DIRECTIONS: Transcribe all of the data, leaving nothing out and changing nothing.

-------

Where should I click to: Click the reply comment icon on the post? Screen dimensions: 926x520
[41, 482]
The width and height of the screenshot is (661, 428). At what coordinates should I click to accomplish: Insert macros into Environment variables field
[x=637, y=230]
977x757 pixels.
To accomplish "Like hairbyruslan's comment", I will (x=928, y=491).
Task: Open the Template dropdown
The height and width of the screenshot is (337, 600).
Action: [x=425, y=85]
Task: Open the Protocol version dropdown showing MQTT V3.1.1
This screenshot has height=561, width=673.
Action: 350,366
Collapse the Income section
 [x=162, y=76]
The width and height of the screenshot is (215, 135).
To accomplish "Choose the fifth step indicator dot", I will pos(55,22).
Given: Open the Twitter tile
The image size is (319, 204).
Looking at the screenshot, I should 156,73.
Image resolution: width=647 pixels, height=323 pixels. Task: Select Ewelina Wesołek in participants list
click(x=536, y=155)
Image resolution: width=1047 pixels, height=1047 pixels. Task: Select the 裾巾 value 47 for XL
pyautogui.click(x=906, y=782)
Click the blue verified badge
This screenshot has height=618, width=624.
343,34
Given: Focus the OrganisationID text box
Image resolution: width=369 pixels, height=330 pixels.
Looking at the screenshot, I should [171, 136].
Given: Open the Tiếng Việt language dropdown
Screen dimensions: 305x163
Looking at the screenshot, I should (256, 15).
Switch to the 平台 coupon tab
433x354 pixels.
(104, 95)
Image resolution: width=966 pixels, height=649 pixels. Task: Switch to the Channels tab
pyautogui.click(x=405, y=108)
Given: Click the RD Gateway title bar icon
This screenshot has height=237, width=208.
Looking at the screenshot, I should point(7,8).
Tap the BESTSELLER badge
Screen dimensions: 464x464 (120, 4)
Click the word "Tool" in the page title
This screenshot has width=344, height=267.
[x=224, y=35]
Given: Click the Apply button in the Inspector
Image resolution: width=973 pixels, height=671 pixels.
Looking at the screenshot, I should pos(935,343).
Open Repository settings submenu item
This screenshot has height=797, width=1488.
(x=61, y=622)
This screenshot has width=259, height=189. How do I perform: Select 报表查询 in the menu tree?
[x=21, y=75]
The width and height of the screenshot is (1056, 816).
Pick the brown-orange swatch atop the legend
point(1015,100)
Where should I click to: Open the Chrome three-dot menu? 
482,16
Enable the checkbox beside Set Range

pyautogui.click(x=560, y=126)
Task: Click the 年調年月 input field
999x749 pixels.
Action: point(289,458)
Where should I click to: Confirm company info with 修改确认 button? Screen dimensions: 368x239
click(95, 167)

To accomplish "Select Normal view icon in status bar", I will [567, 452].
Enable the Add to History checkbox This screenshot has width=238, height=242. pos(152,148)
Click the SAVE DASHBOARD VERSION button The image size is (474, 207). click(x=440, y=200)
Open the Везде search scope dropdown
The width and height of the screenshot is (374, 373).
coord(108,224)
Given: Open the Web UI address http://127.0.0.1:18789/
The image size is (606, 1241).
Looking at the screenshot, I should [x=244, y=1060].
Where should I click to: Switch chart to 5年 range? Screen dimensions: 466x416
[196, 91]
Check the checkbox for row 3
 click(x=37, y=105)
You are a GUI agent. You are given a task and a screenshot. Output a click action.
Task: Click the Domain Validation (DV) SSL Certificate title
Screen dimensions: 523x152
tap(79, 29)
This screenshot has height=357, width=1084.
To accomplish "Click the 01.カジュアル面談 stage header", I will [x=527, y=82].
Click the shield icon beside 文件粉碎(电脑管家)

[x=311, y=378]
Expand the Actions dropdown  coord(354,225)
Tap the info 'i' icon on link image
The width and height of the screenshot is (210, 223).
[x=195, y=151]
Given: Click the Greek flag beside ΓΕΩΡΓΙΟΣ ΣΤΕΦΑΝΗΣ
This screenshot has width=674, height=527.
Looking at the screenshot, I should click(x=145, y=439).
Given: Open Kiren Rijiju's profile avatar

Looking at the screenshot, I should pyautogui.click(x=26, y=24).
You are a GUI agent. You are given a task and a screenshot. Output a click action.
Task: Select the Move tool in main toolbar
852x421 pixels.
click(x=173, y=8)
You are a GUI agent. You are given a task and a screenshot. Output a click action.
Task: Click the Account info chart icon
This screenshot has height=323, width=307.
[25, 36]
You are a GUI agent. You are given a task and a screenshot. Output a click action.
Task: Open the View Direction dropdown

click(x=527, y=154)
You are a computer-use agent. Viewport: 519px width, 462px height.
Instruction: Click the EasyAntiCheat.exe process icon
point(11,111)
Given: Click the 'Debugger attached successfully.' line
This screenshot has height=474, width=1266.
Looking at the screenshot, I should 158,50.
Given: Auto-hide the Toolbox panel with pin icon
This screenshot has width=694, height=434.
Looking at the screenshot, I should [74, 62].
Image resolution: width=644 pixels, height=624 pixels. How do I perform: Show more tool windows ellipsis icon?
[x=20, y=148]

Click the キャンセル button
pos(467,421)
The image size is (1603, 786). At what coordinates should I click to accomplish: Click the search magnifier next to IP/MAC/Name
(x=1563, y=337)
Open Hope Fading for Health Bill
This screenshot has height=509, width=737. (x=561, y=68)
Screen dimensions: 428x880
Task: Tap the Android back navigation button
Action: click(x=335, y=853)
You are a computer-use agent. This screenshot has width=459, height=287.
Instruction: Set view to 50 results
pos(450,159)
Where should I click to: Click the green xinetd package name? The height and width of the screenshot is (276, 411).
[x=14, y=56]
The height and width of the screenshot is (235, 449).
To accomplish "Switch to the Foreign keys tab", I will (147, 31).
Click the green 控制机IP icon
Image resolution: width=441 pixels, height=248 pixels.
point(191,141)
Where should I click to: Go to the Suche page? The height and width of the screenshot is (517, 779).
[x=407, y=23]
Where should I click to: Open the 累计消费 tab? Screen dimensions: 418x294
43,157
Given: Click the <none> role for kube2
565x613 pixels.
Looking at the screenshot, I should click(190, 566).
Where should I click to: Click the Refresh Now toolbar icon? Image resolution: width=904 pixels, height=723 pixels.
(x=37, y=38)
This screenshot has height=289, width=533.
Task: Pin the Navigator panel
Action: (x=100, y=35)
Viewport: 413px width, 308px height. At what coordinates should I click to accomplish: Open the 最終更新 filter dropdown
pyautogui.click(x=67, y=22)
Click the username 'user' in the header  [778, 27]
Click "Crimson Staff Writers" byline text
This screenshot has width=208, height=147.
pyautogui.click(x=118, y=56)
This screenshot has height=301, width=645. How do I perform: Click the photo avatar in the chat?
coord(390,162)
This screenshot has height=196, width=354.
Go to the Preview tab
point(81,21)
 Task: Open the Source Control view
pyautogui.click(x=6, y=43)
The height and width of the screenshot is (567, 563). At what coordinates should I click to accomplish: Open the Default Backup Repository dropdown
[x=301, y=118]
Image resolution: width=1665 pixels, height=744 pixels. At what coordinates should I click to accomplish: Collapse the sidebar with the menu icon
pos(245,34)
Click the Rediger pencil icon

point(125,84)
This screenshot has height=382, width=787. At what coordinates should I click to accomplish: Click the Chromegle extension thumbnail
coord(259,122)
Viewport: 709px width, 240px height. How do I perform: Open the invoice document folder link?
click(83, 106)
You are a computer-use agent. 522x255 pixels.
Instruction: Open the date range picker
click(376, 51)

-------

FINISHED EXERCISE:
Where should I click to: Click the reply comment icon on the post? Screen dimensions: 926x520
[41, 482]
The width and height of the screenshot is (661, 428). At what coordinates should I click to accomplish: Insert macros into Environment variables field
[x=637, y=230]
977x757 pixels.
To accomplish "Like hairbyruslan's comment", I will (x=928, y=491).
Task: Open the Template dropdown
The height and width of the screenshot is (337, 600).
Action: [x=425, y=85]
Task: Open the Protocol version dropdown showing MQTT V3.1.1
This screenshot has height=561, width=673.
Action: 350,366
Collapse the Income section
 [x=162, y=76]
The width and height of the screenshot is (215, 135).
To accomplish "Choose the fifth step indicator dot", I will pos(55,22).
Given: Open the Twitter tile
The image size is (319, 204).
Looking at the screenshot, I should 156,73.
Image resolution: width=647 pixels, height=323 pixels. Task: Select Ewelina Wesołek in participants list
click(x=536, y=155)
Image resolution: width=1047 pixels, height=1047 pixels. Task: Select the 裾巾 value 47 for XL
pyautogui.click(x=906, y=782)
Click the blue verified badge
This screenshot has height=618, width=624.
343,34
Given: Focus the OrganisationID text box
Image resolution: width=369 pixels, height=330 pixels.
Looking at the screenshot, I should [171, 136].
Given: Open the Tiếng Việt language dropdown
Screen dimensions: 305x163
Looking at the screenshot, I should (256, 15).
Switch to the 平台 coupon tab
433x354 pixels.
(104, 95)
Image resolution: width=966 pixels, height=649 pixels. Task: Switch to the Channels tab
pyautogui.click(x=405, y=108)
Given: Click the RD Gateway title bar icon
This screenshot has height=237, width=208.
Looking at the screenshot, I should point(7,8).
Tap the BESTSELLER badge
Screen dimensions: 464x464 (120, 4)
Click the word "Tool" in the page title
This screenshot has width=344, height=267.
[x=224, y=35]
Given: Click the Apply button in the Inspector
Image resolution: width=973 pixels, height=671 pixels.
Looking at the screenshot, I should pos(935,343).
Open Repository settings submenu item
This screenshot has height=797, width=1488.
(x=61, y=622)
This screenshot has width=259, height=189. How do I perform: Select 报表查询 in the menu tree?
[x=21, y=75]
The width and height of the screenshot is (1056, 816).
Pick the brown-orange swatch atop the legend
point(1015,100)
Where should I click to: Open the Chrome three-dot menu? 
482,16
Enable the checkbox beside Set Range

pyautogui.click(x=560, y=126)
Task: Click the 年調年月 input field
999x749 pixels.
Action: point(289,458)
Where should I click to: Confirm company info with 修改确认 button? Screen dimensions: 368x239
click(95, 167)

To accomplish "Select Normal view icon in status bar", I will [567, 452].
Enable the Add to History checkbox This screenshot has width=238, height=242. pos(152,148)
Click the SAVE DASHBOARD VERSION button The image size is (474, 207). click(x=440, y=200)
Open the Везде search scope dropdown
The width and height of the screenshot is (374, 373).
coord(108,224)
Given: Open the Web UI address http://127.0.0.1:18789/
The image size is (606, 1241).
Looking at the screenshot, I should [x=244, y=1060].
Where should I click to: Switch chart to 5年 range? Screen dimensions: 466x416
[196, 91]
Check the checkbox for row 3
 click(x=37, y=105)
You are a GUI agent. You are given a task and a screenshot. Output a click action.
Task: Click the Domain Validation (DV) SSL Certificate title
Screen dimensions: 523x152
tap(79, 29)
This screenshot has height=357, width=1084.
To accomplish "Click the 01.カジュアル面談 stage header", I will [x=527, y=82].
Click the shield icon beside 文件粉碎(电脑管家)

[x=311, y=378]
Expand the Actions dropdown  coord(354,225)
Tap the info 'i' icon on link image
The width and height of the screenshot is (210, 223).
[x=195, y=151]
Given: Click the Greek flag beside ΓΕΩΡΓΙΟΣ ΣΤΕΦΑΝΗΣ
This screenshot has width=674, height=527.
Looking at the screenshot, I should click(x=145, y=439).
Given: Open Kiren Rijiju's profile avatar

Looking at the screenshot, I should pyautogui.click(x=26, y=24).
You are a GUI agent. You are given a task and a screenshot. Output a click action.
Task: Select the Move tool in main toolbar
852x421 pixels.
click(x=173, y=8)
You are a GUI agent. You are given a task and a screenshot. Output a click action.
Task: Click the Account info chart icon
This screenshot has height=323, width=307.
[25, 36]
You are a GUI agent. You are given a task and a screenshot. Output a click action.
Task: Open the View Direction dropdown

click(x=527, y=154)
You are a computer-use agent. Viewport: 519px width, 462px height.
Instruction: Click the EasyAntiCheat.exe process icon
point(11,111)
Given: Click the 'Debugger attached successfully.' line
This screenshot has height=474, width=1266.
Looking at the screenshot, I should 158,50.
Given: Auto-hide the Toolbox panel with pin icon
This screenshot has width=694, height=434.
Looking at the screenshot, I should [74, 62].
Image resolution: width=644 pixels, height=624 pixels. How do I perform: Show more tool windows ellipsis icon?
[x=20, y=148]

Click the キャンセル button
pos(467,421)
The image size is (1603, 786). At what coordinates should I click to accomplish: Click the search magnifier next to IP/MAC/Name
(x=1563, y=337)
Open Hope Fading for Health Bill
This screenshot has height=509, width=737. (x=561, y=68)
Screen dimensions: 428x880
Task: Tap the Android back navigation button
Action: click(x=335, y=853)
You are a computer-use agent. This screenshot has width=459, height=287.
Instruction: Set view to 50 results
pos(450,159)
Where should I click to: Click the green xinetd package name? The height and width of the screenshot is (276, 411).
[x=14, y=56]
The height and width of the screenshot is (235, 449).
To accomplish "Switch to the Foreign keys tab", I will (147, 31).
Click the green 控制机IP icon
Image resolution: width=441 pixels, height=248 pixels.
point(191,141)
Where should I click to: Go to the Suche page? The height and width of the screenshot is (517, 779).
[x=407, y=23]
Where should I click to: Open the 累计消费 tab? Screen dimensions: 418x294
43,157
Given: Click the <none> role for kube2
565x613 pixels.
Looking at the screenshot, I should click(190, 566).
Where should I click to: Click the Refresh Now toolbar icon? Image resolution: width=904 pixels, height=723 pixels.
(x=37, y=38)
This screenshot has height=289, width=533.
Task: Pin the Navigator panel
Action: (x=100, y=35)
Viewport: 413px width, 308px height. At what coordinates should I click to accomplish: Open the 最終更新 filter dropdown
pyautogui.click(x=67, y=22)
Click the username 'user' in the header  [778, 27]
Click "Crimson Staff Writers" byline text
This screenshot has width=208, height=147.
pyautogui.click(x=118, y=56)
This screenshot has height=301, width=645. How do I perform: Click the photo avatar in the chat?
coord(390,162)
This screenshot has height=196, width=354.
Go to the Preview tab
point(81,21)
 Task: Open the Source Control view
pyautogui.click(x=6, y=43)
The height and width of the screenshot is (567, 563). At what coordinates should I click to accomplish: Open the Default Backup Repository dropdown
[x=301, y=118]
Image resolution: width=1665 pixels, height=744 pixels. At what coordinates should I click to accomplish: Collapse the sidebar with the menu icon
pos(245,34)
Click the Rediger pencil icon

point(125,84)
This screenshot has height=382, width=787. At what coordinates should I click to accomplish: Click the Chromegle extension thumbnail
coord(259,122)
Viewport: 709px width, 240px height. How do I perform: Open the invoice document folder link?
click(83, 106)
You are a computer-use agent. 522x255 pixels.
Instruction: Open the date range picker
click(376, 51)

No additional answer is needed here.